Overview of the flow chart for the laboratory test methods used during the study. AFI: acute febrile illness, PCT: procalcitonin, Semi-Qt: semiquantitative

Procalcitonin laboratory testsQualitative procalcitonin test

Serum PCT levels were measured via the Bio panda PCT Rapid Test (Biopanda, England). This test is a novel test method based on a lateral flow chromatographic immunoassay for the qualitative detection of PCT from 25 µl of blood plasma or serum [42]. The test region is precoated with an anti-PCT antibody and PCT in the sample reacts with this antibody to produce a red line. The red line indicates a positive result (PCT ≥ 1 ng/ml), whereas its absence indicates a negative result (PCT < 1 ng/ml), according to the manufacturer.

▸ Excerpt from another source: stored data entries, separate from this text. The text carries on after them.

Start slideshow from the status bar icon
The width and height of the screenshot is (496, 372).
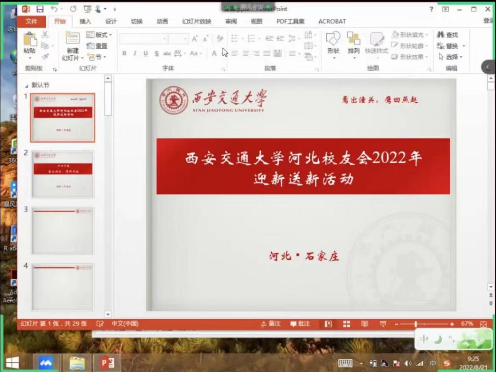pyautogui.click(x=383, y=324)
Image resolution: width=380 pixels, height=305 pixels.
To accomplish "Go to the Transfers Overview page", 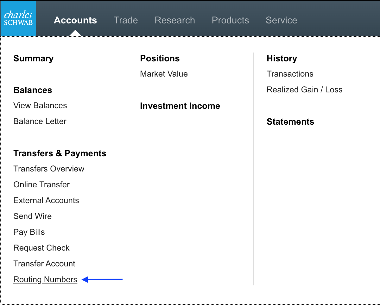I will tap(49, 169).
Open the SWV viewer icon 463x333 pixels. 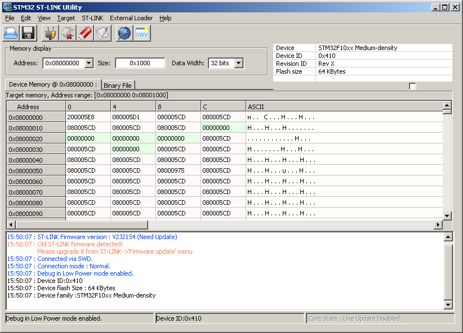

Semiquantitative procalcitonin test

Serum PCT levels were measured semiquantitatively via the NTBIO® Procalcitonin (PCT) Rapid Test Kit (Ntbio Diagnostics, Canada). PCT-specific monoclonal antibodies are conjugated with colloidal gold on the conjugate pad while another set is immobilized on the test line region. Eighty microliters of serum is added to the sample pad, where PCT interacts with the colloidal gold-conjugated antibodies and travels toward the test window, where it is captured by immobilized antibodies, resulting in the formation of a visible red band at the test regions (T1, T2, and T3). The line on T3 corresponds to PCT between 0.5 and 2.0 ng/ml, the line on both T2 and T3 correspond to PCT 2.0–10.0 ng/ml, and the line on (T1, T2, T3), corresponds to PCT > 10 ng/ml. The positive cut-off was 0.5 ng/ml. Thus, the appearance of a red line at one or more test regions indicates positive results, whereas their absence indicates a negative result. A control line is included to control the internal process [43].

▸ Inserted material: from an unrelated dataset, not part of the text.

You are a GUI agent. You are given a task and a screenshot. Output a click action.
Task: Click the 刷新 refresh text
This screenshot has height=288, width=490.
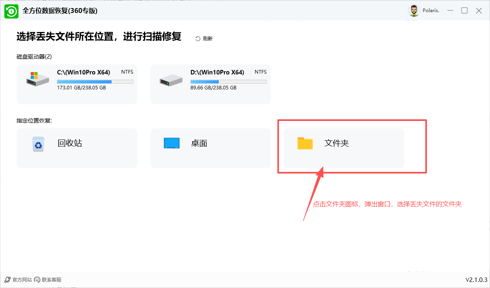click(x=208, y=39)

Quantitative procalcitonin test

A Bio panda PCT FIA (fluorescence immunoassay) rapid test cassette (Bio panda, England) was used to detect PCT via a fluorescence immunoassay. Briefly, 50 µl of serum was added, and the sample moved through the strip from the sample pad to the absorbent pad. PCT in the sample will attach to anti-PCT antibodies conjugated with fluorescent microspheres. The complex will be captured by the capture antibodies coated on the nitrocellulose membrane (test line). The PCT concentration in the sample is directly proportional to the fluorescence signal intensity captured on the T line. The cut-off value for this test method was 0.5 ng/ml. According to the fluorescence intensity of the test and product standard curve, the concentration of PCT in the sample can be calculated via the Bio Panda Fluorescence Immunoassay Analyser to determine the PCT concentration in the sample according to the manufacturer’s instructions [44].

Data analysis

Analysis was performed via SPSS version 26 and Graphpad prism 5. Descriptive data were presented as frequency and percentages. Diagnostic agreements between PCT test methods and the reference test were evaluated using kappa statistics. The chi-square test was used to analyse categorical variables for PCT outcomes. The sensitivity and specificity of the PCT test methods were calculated using the composite test as a reference. Receiver operating characteristic (ROC) curves were plotted, and the accuracy of each test method in predicting bacterial infection was evaluated by calculating the area under the ROC curves. In terms of test accuracy, areas under the curve (AUCs) of > 0.9 were considered excellent; 0.8–0.9, very good; 0.7–0.8, good; 0.6–0.7, average; and < 0.6, poor [45]. P-values ≤ 0.05 were considered statistically significant.